• [Short problem] Reproduce every line of the data below verbatim, omitting the pictures.

[Target pointing data]
##############################
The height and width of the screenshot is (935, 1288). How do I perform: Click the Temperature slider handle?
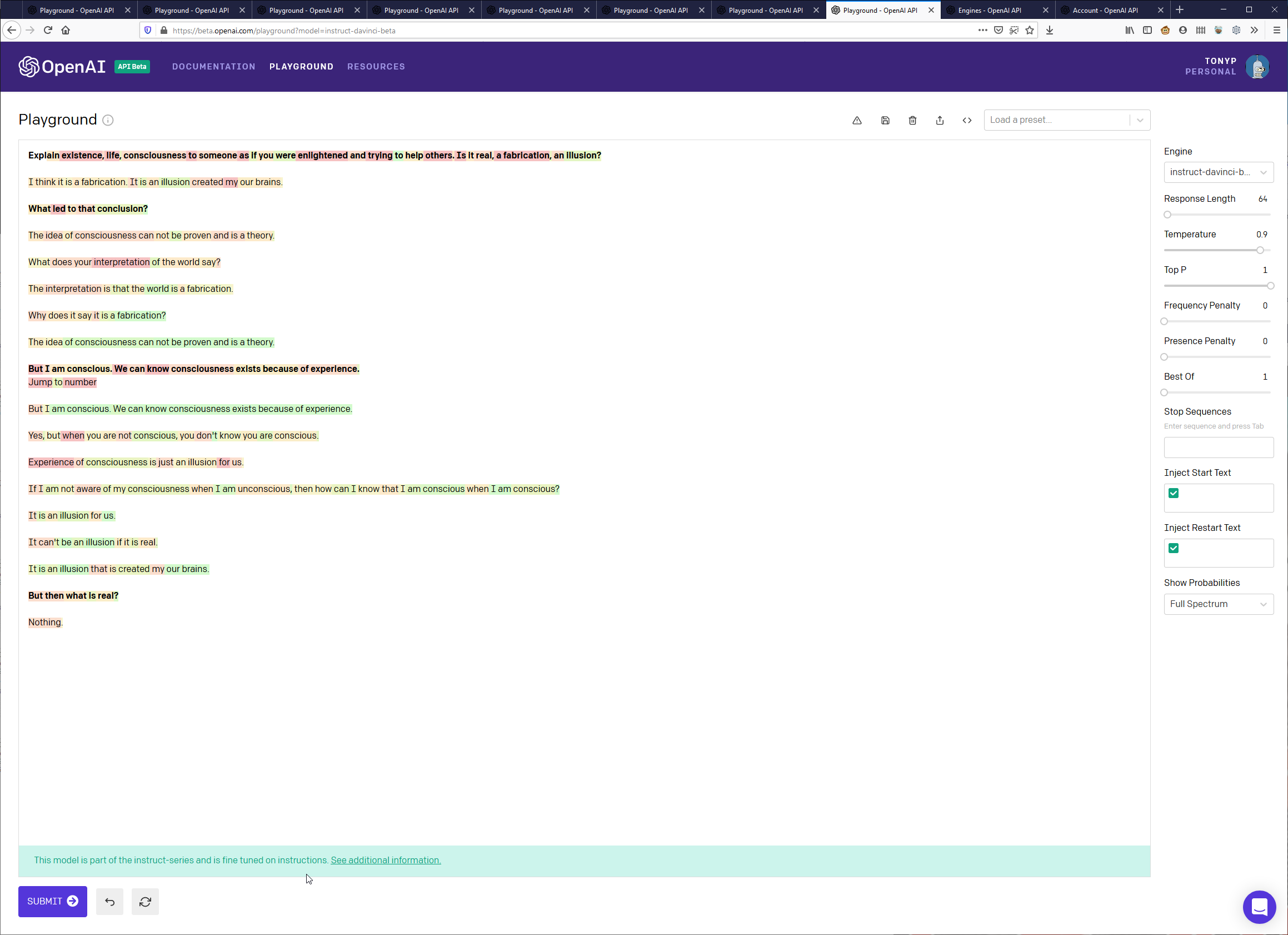point(1260,250)
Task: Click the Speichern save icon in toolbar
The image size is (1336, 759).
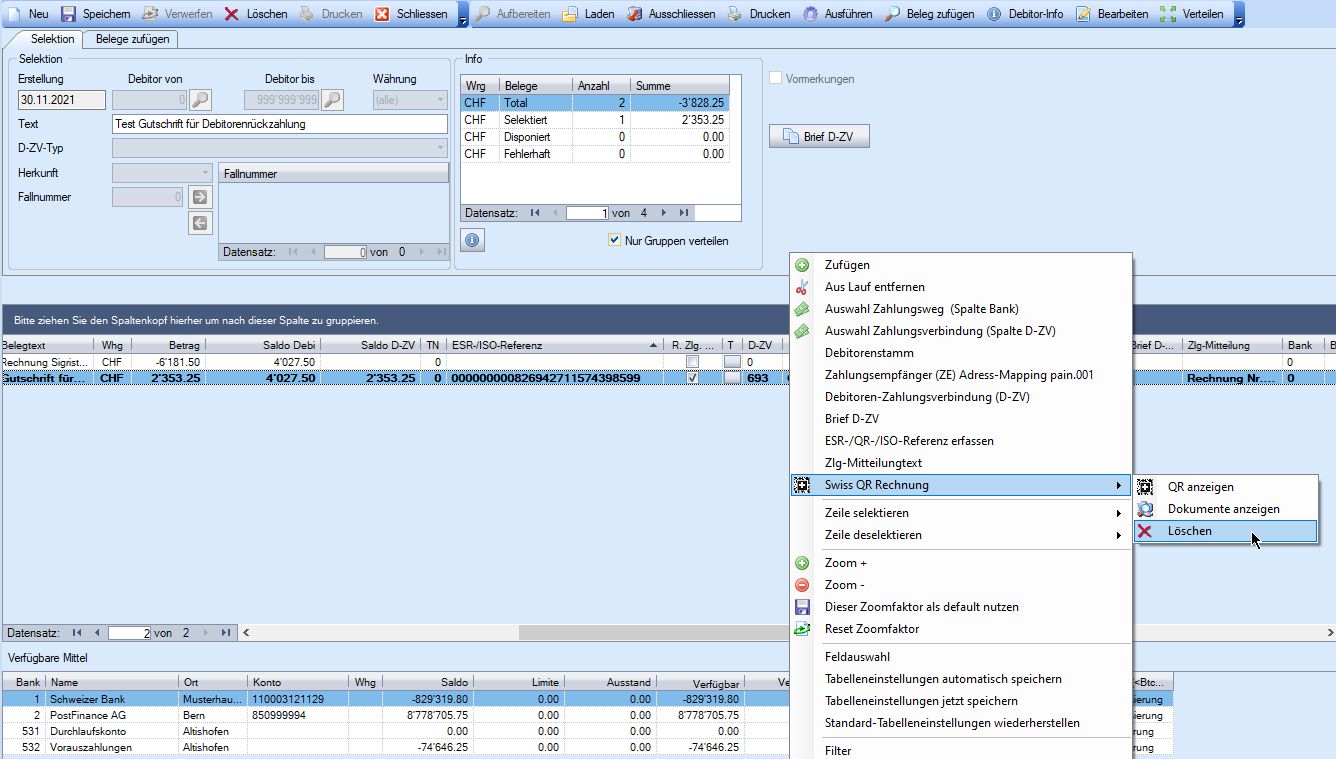Action: click(69, 14)
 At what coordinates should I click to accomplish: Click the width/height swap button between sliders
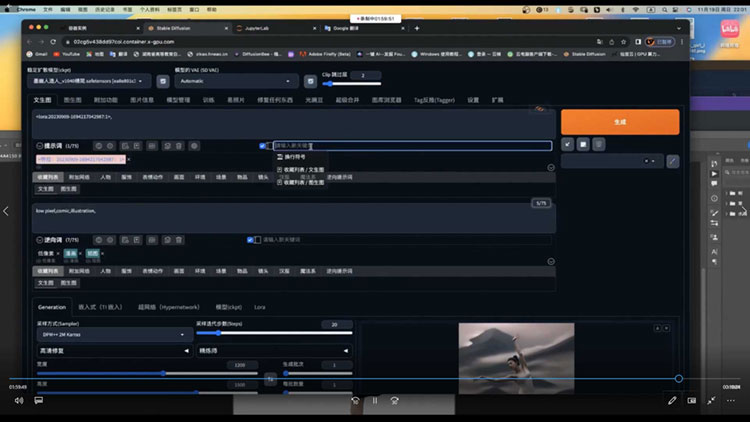[269, 378]
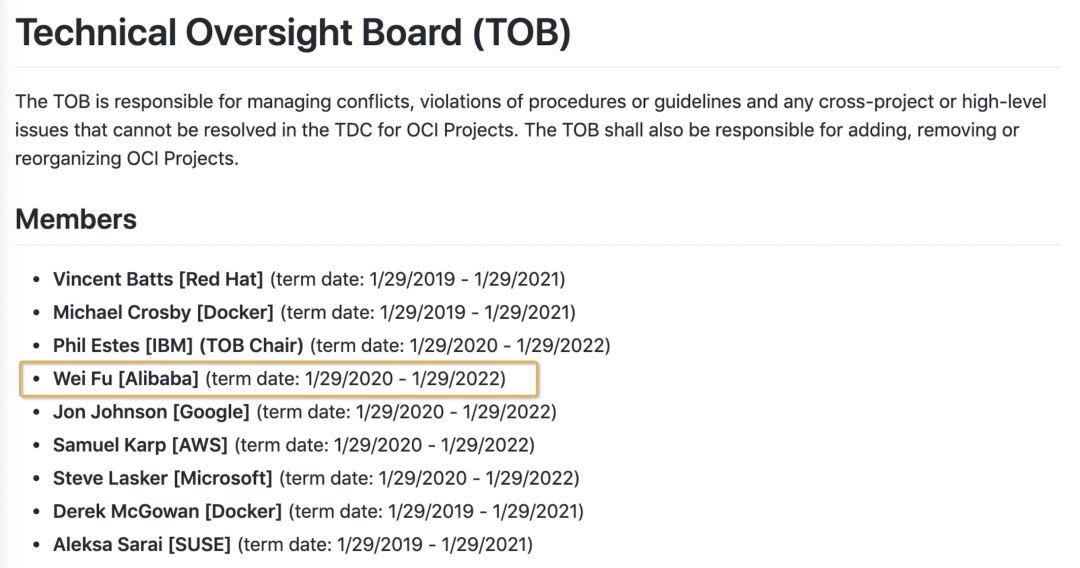Image resolution: width=1080 pixels, height=568 pixels.
Task: Click Derek McGowan's term date text
Action: [436, 511]
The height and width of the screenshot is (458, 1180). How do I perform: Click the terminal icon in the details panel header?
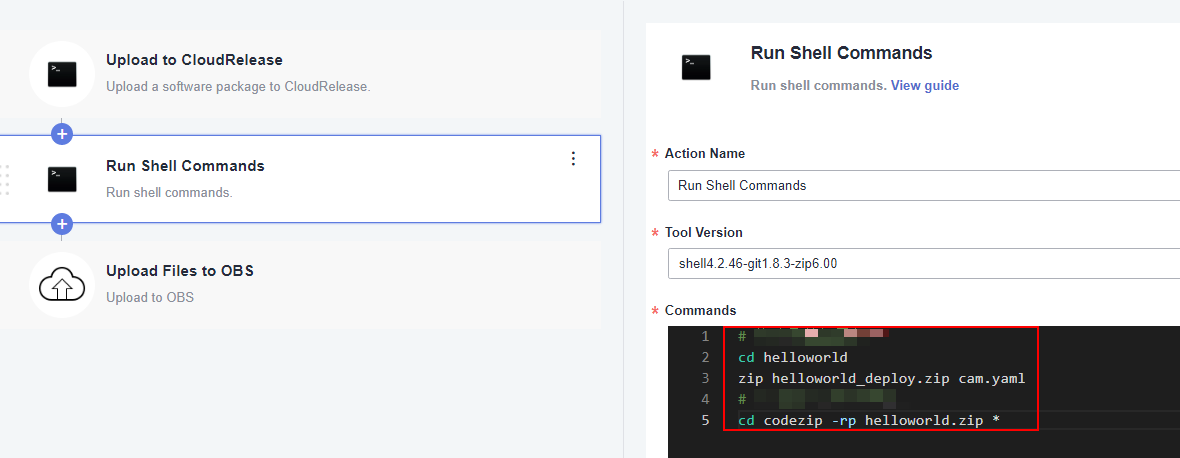pyautogui.click(x=696, y=67)
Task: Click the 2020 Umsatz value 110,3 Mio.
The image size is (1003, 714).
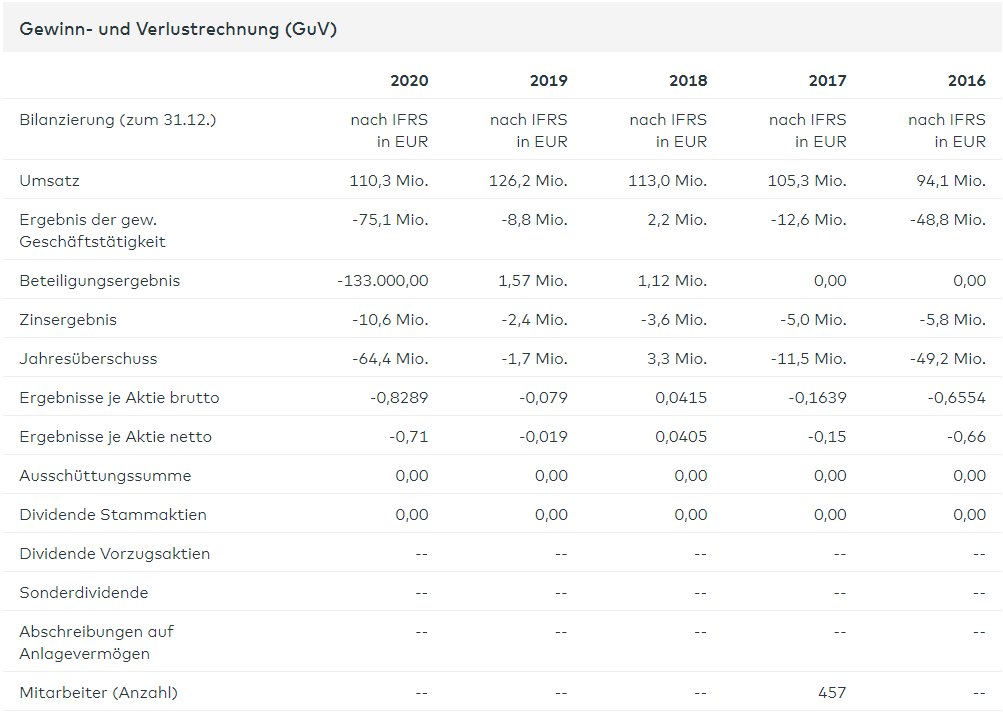Action: point(389,181)
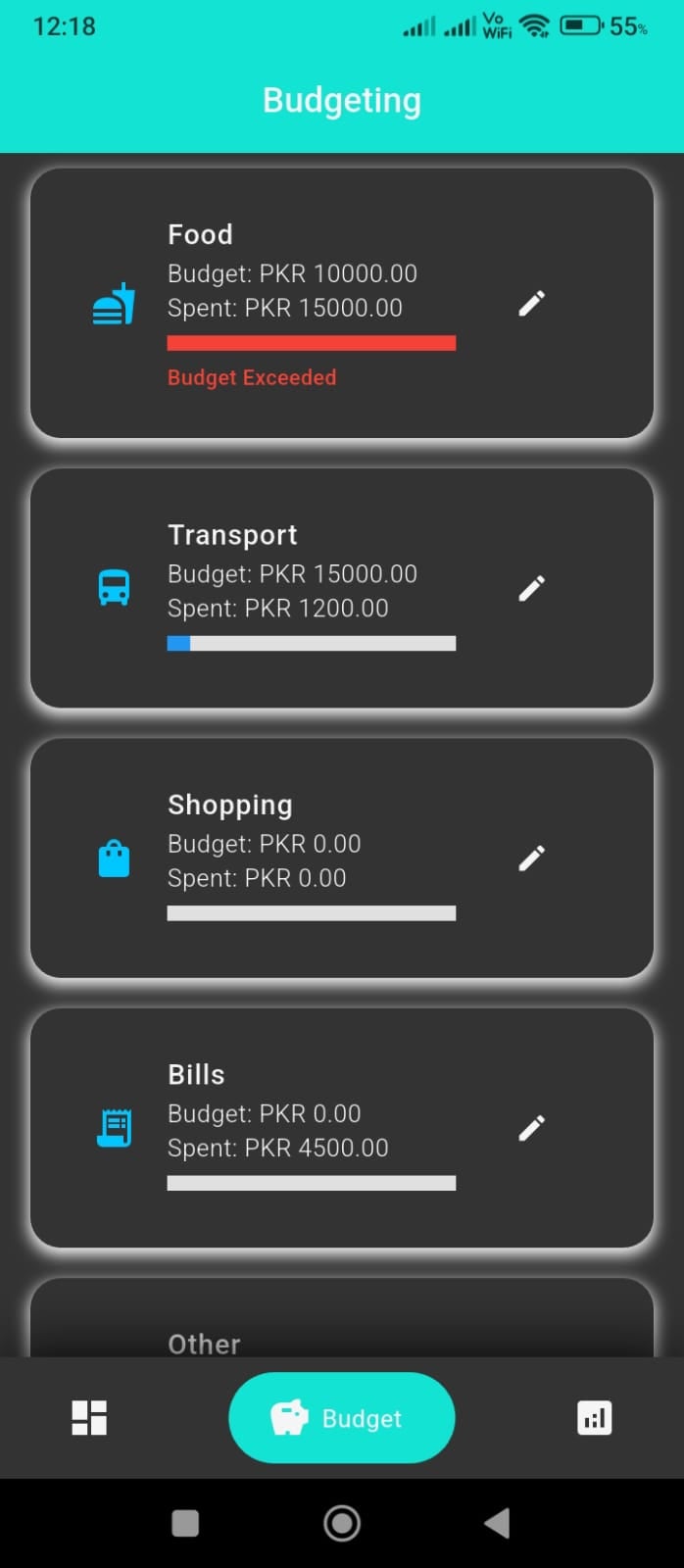Select the Budget tab with piggy bank
684x1568 pixels.
click(341, 1417)
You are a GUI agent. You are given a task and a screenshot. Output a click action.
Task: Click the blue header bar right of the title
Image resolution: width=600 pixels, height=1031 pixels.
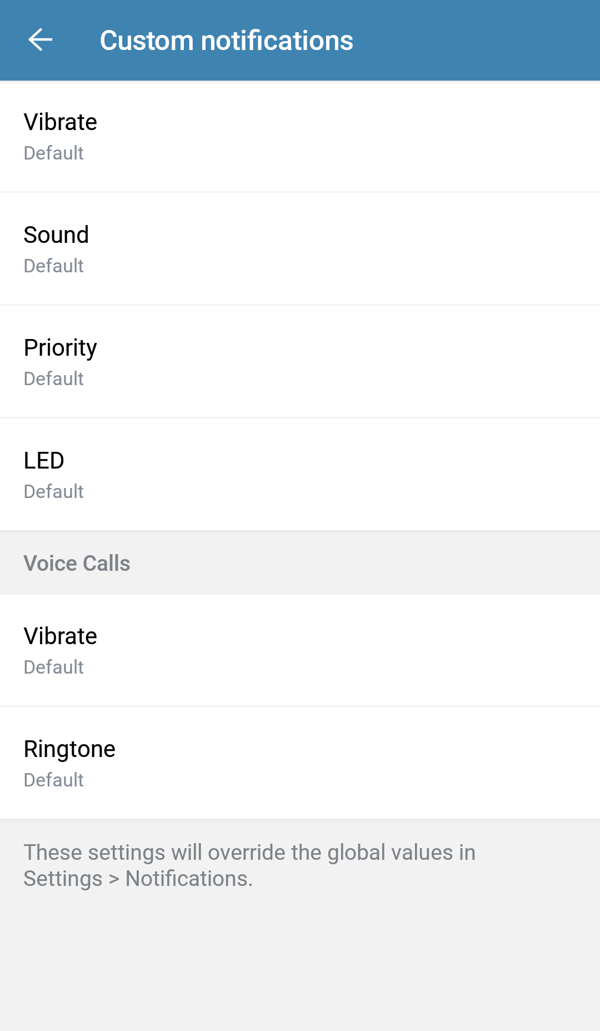point(480,40)
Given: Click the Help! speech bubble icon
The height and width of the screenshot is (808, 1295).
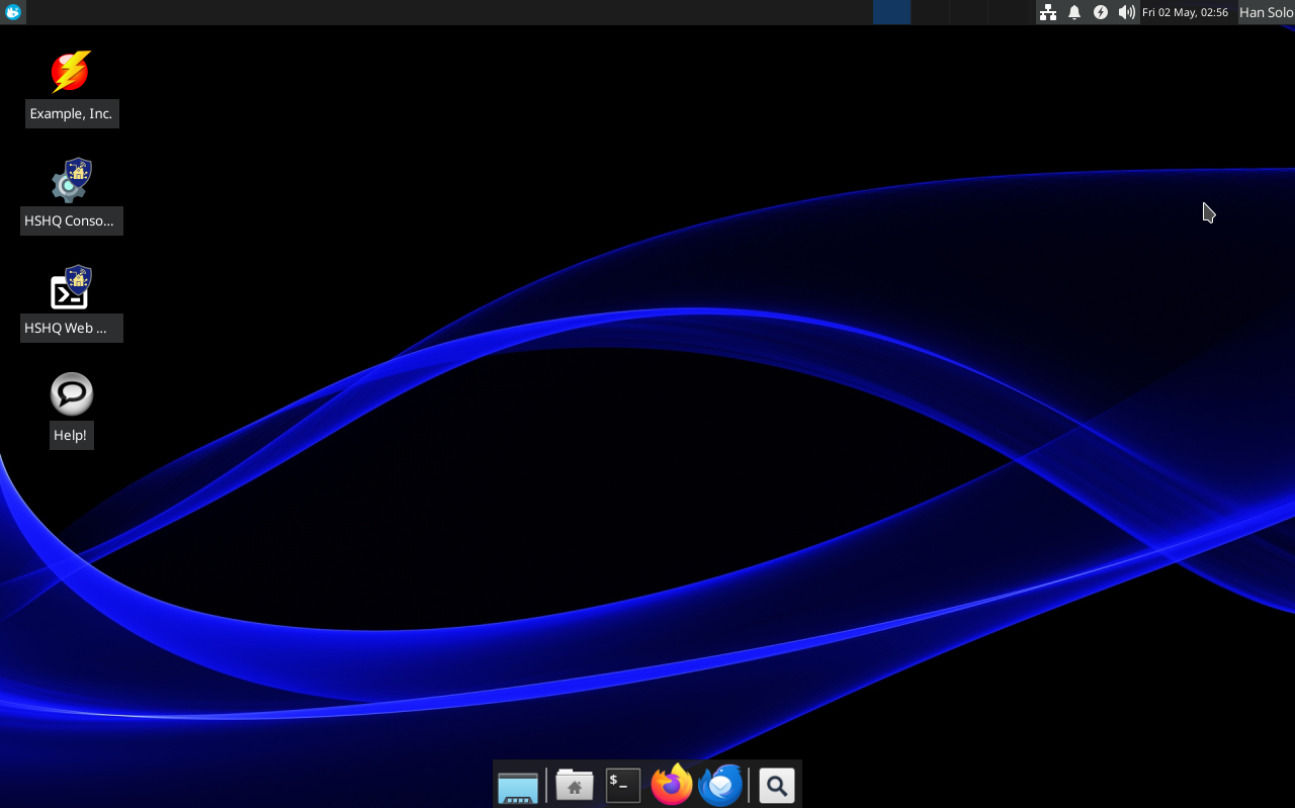Looking at the screenshot, I should click(x=71, y=394).
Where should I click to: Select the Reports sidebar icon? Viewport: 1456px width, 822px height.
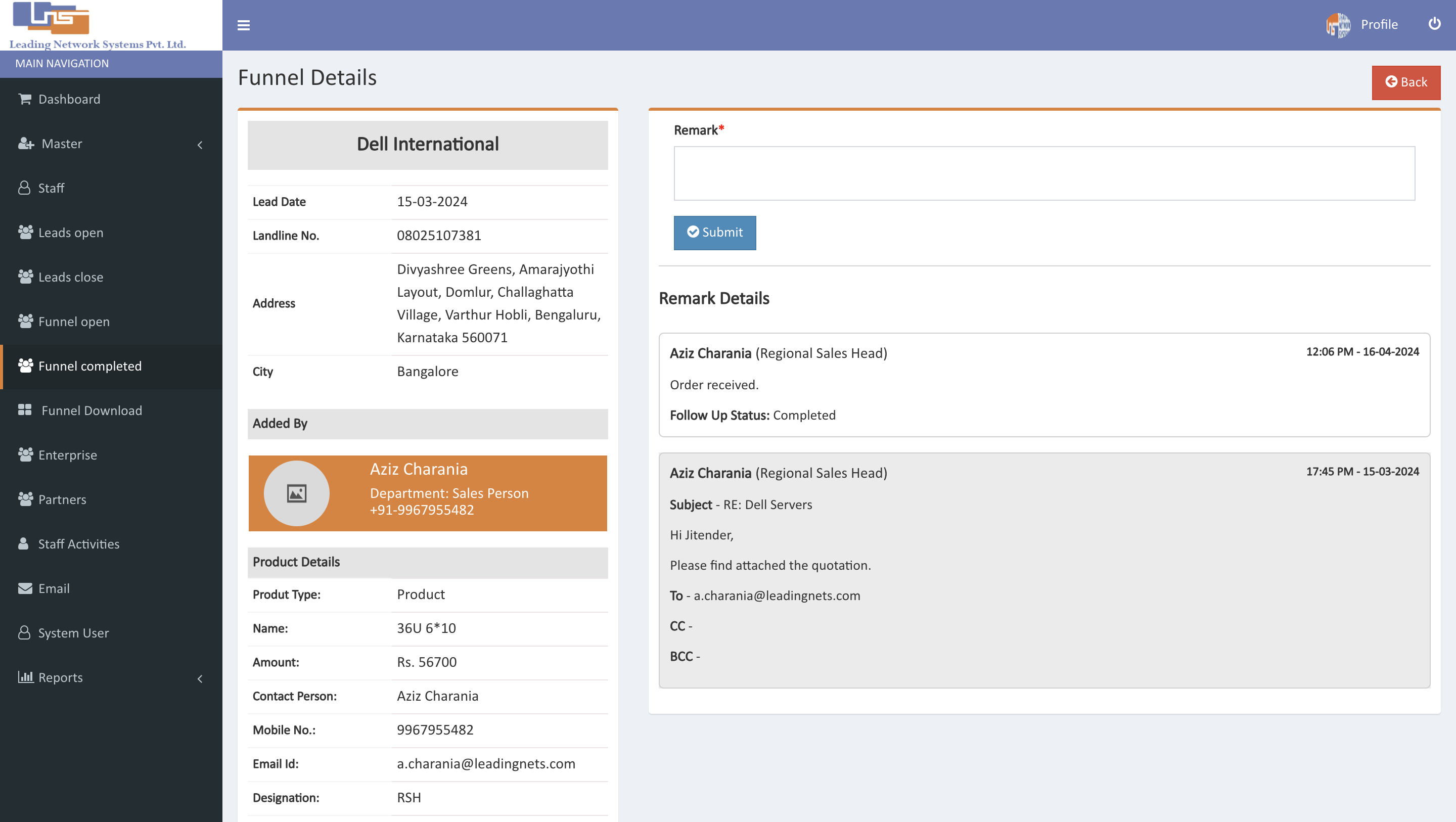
##############################
• [Answer in full]
The height and width of the screenshot is (935, 1288). How do I perform: Click the Temperature slider handle?
point(1260,250)
Task: Click the Speichern save icon in toolbar
The image size is (1336, 759).
Action: click(69, 14)
 At what coordinates should I click to accomplish: Click the width/height swap button between sliders
[269, 378]
Image resolution: width=1080 pixels, height=568 pixels.
Task: Click Derek McGowan's term date text
Action: [436, 511]
The height and width of the screenshot is (458, 1180). How do I perform: Click the terminal icon in the details panel header?
pyautogui.click(x=696, y=67)
Task: Click the 2020 Umsatz value 110,3 Mio.
The image size is (1003, 714).
Action: point(389,181)
Select the Budget tab with piggy bank
684x1568 pixels.
click(341, 1417)
You are a GUI agent. You are given a task and a screenshot. Output a click action.
Task: Click the blue header bar right of the title
Image resolution: width=600 pixels, height=1031 pixels.
point(480,40)
Given: Click the Help! speech bubble icon
The height and width of the screenshot is (808, 1295).
Looking at the screenshot, I should click(x=71, y=394).
Where should I click to: Select the Reports sidebar icon? Viewport: 1456px width, 822px height.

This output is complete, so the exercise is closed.